On Thursday, Operation Restore Hope, a team of 25 volunteer medical professionals, are heading for the Philippines.
They will carry out the repair of cleft lips and palates, facial disfigurement and other deformities for children who cannot afford medical care.
This is the 20th year in which such a team has visited the Philippines.
Health clinics throughout the year publicise missions and promote the date and location of screening days to the community, prospective patients and their parents.
The mission will last six days. There will be three operating tables.
The working day will begins at 7:30 in the morning and often not end until eight or nine at night.
Last year the team performed:
- 32 lip repairs;
- 39 palate repairs;
- 5 nose repairs;
- 13 dental works;
- 32 pharyngoplasty and other procedures.

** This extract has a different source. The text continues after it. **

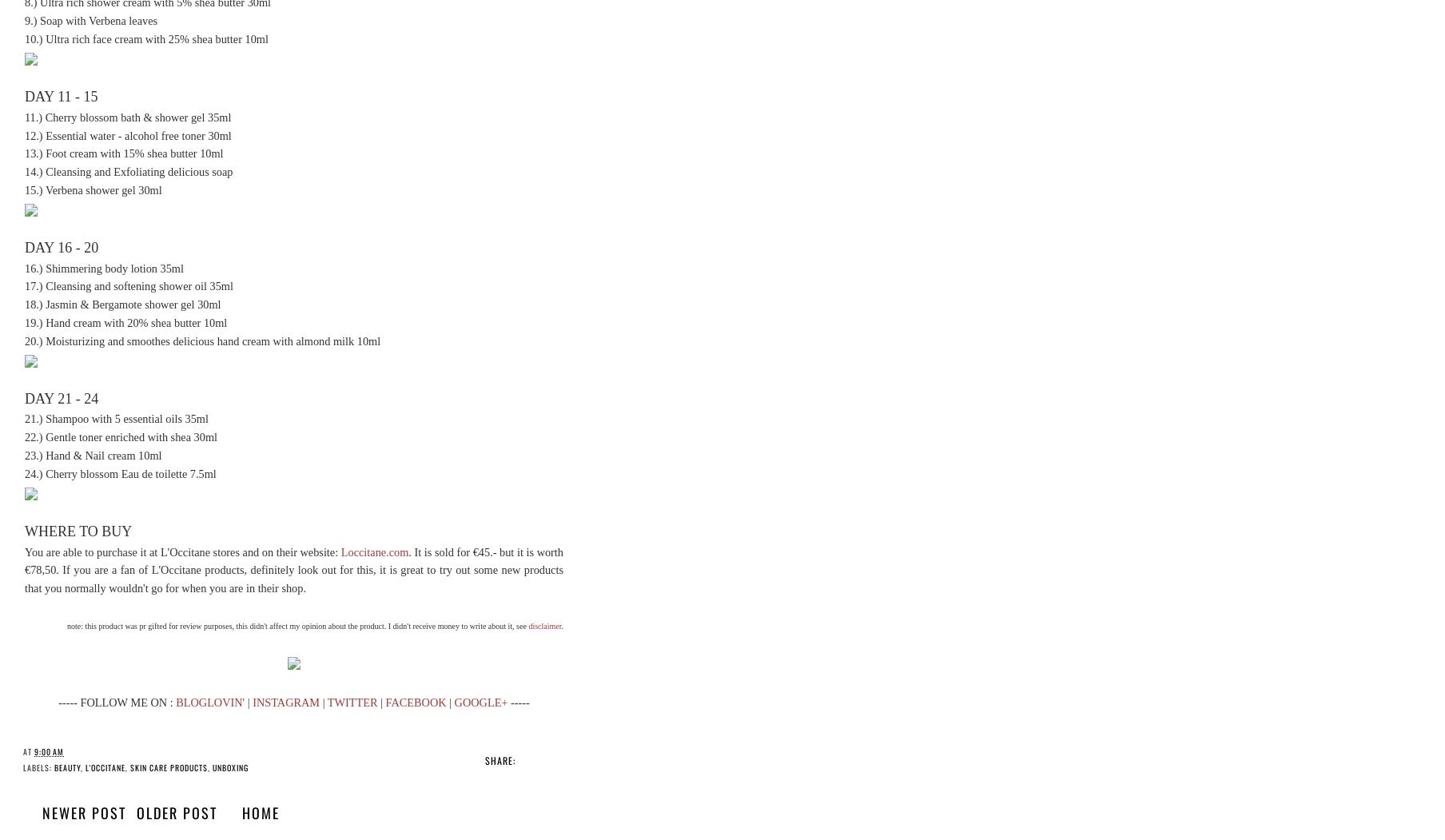  Describe the element at coordinates (518, 701) in the screenshot. I see `'-----'` at that location.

Much of the operating room equipment they use is brought with them from New Zealand and/or donated.
Throughout the week they also teach and develop the skills of the local medical staff with whom they work.
Auckland based Dr Tristan De Chalain, a paediatric and craniofacial surgeon has been on every one of its 20 missions.
He says “The payoff for us comes when you can hand back to a parent a baby that two hours before had an unoperated cleft, and now looks like a normal child with a few stitches in their lip.
“The look in that parent’s eyes is worth rubies and I can’t describe it.”
Operation Restore Hope is a not-for-profit, non-governmental, non-sectarian charity conceived by renowned Australian cosmetic surgeon Dr Darryl Hodgkinson in 1992.